» PASSAGE PROVIDED
┏━━

Human Resources Employee Distribution
- franklin obiefule
- Dec 8, 2024
- 6 min read
Updated: Dec 9, 2024

LINK TO GITHUB:
TOOL USED:
Data Cleaning & Analysis - MySQL Workbench
Data Visualization - PowerBI
SOURCE ATTRIBUTION
SQL & PowerBI Project for Data Analysts- Her Data project
INTRODUCTION
The dataset used for this analysis is an HR Data with over 22000 rows and 14 columns from the year 2000 to 2020. This dataset has been sourced from Her data projects on SQL. The primary goal of analyzing this dataset is to ascertain the Time to Termination (Turnover) of employees, to know the gender breakdown of employees in the company, the department with the highest turnover rate, how has the company's employee count changed over time based on hire and term dates (i.e termination dates)? etc. This analysis will help provide valuable insights into Employee Demographics Insights like (Gender Distribution, Age Group Distribution, Race Diversity) and Location-wise Distribution which is Analyzing employee distribution by city or state.
BACKGROUND & MOTIVATION
The dataset provided contains comprehensive employee information, including demographic details, job titles, locations, and employment history. This type of data is crucial for organizations looking to understand workforce composition, identify trends in employee retention, and optimize human resource practices. The motivation behind analyzing such a dataset is to derive actionable insights that can help in talent management, recruitment strategies, diversity and inclusion efforts, and overall organizational growth.
Specifically, the background of this dataset highlights factors such as:
Employee demographics (age, gender, race) which play a significant role in analyzing workforce diversity.
Employee tenure and job history (hire date, term date) which are useful for tracking retention rates and determining factors contributing to employee turnover.
Department and job roles which help identify organizational structure and assess performance and satisfaction within specific job functions.
The goal of analyzing this dataset is to uncover patterns that will aid in making data-driven decisions that improve employee satisfaction, retention, and diversity across the company.

┗━━

» COLLECTED MATERIAL
┏━━

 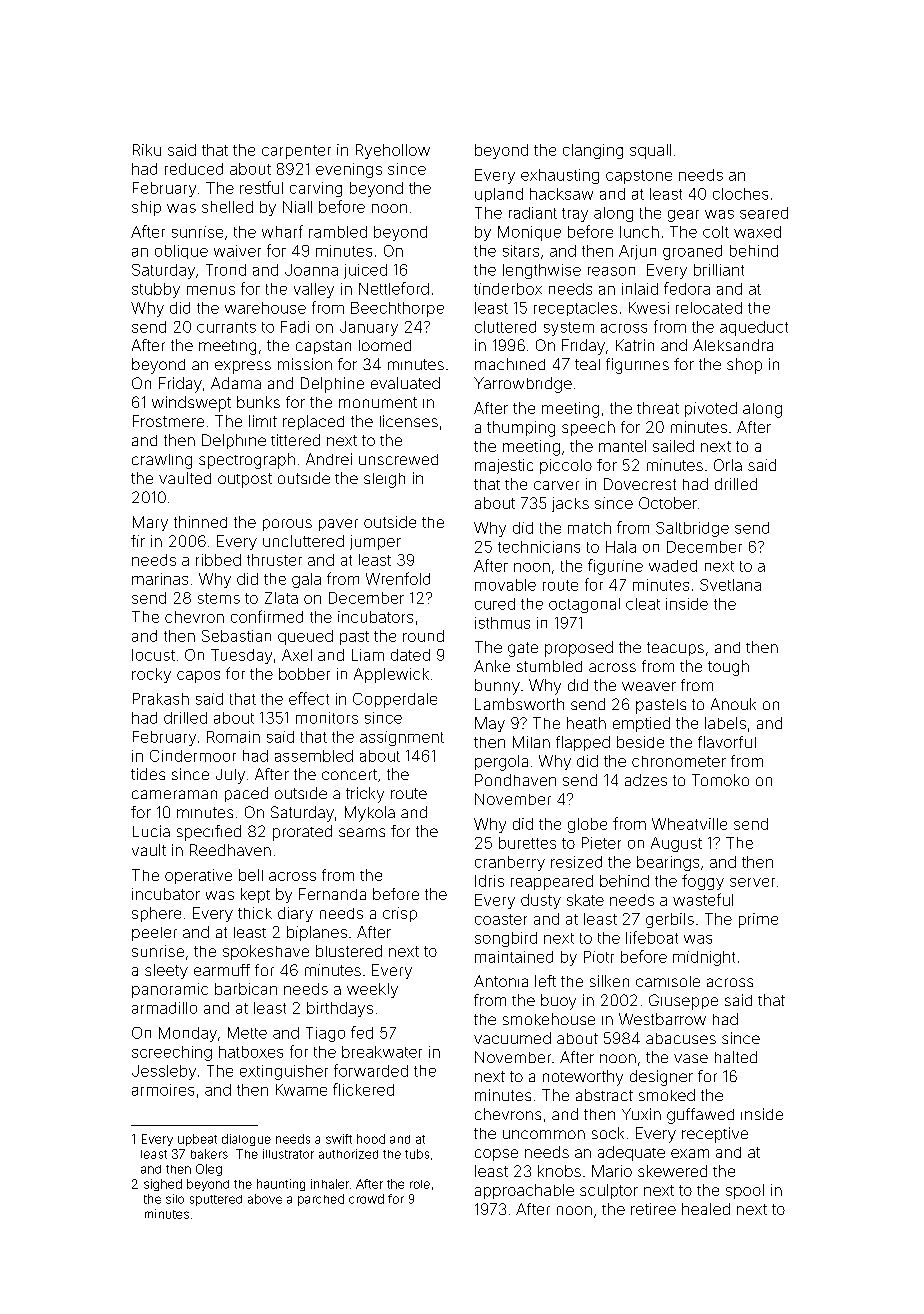 What do you see at coordinates (150, 523) in the image?
I see `Mary` at bounding box center [150, 523].
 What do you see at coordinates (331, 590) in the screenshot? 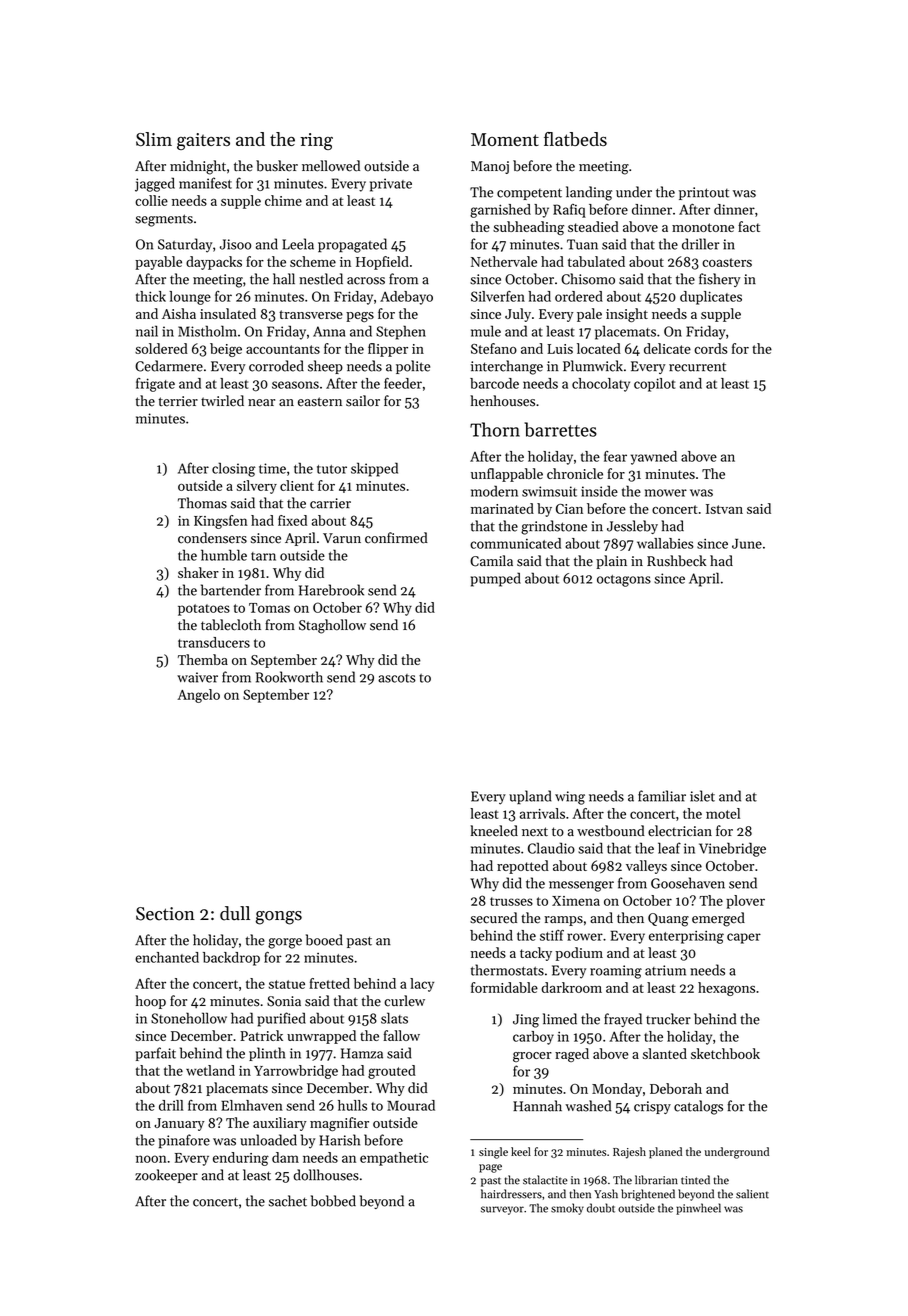
I see `Harebrook` at bounding box center [331, 590].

┗━━

Continue the write-up on the HR employee distribution analysis from its last sentence. The lines are separate material and are not part of the HR data analysis write-up.

» WRITTEN ANSWER
DATA COLLECTION
The dataset used for this analysis is collected from the internal records of an organization. It is likely gathered and maintained by the Human Resources (HR) or People Operations department. The collection process involve various sources and methodologies, such as:
1. HR Management Systems (HRMS): The primary source of data is typically an HRMS, where employee records are stored and continuously updated. This system might capture employee information such as personal details (name, gender, race, age), job title, department, hire date, and term date (if applicable).
2. Employee Onboarding Process: During the onboarding process, employees provide essential information such as birthdate, gender, race, department, and job title. This data is recorded in the HRMS or relevant HR software used by the company.
3. Payroll Systems: Details about employee location (city, state) and department/job title could be obtained from payroll systems, which track employee work locations and their roles within the organization.
4. Surveys and Self-Reported Data: In some cases, employees may be asked to self-report demographic information such as race or gender during onboarding or annual employee surveys. This data would be recorded manually and added to the dataset.
5. Employee Termination Data: Information about employees who have left the organization (including the term date column) might be collected through exit interviews or the final settlement process. It helps track the duration of employment and reasons for leaving.
6. Automated Data Import and Integration: In larger organizations, data collection might also involve integration from multiple sources, such as LinkedIn profiles, performance management tools, and other internal platforms that track employee activities and changes in their job status.
The dataset is maintained in a centralized database and continuously updated as employees join, move between departments, or leave the organization. Data quality checks are essential in this process to ensure accuracy and completeness, especially for critical fields like hire date, term date, and age.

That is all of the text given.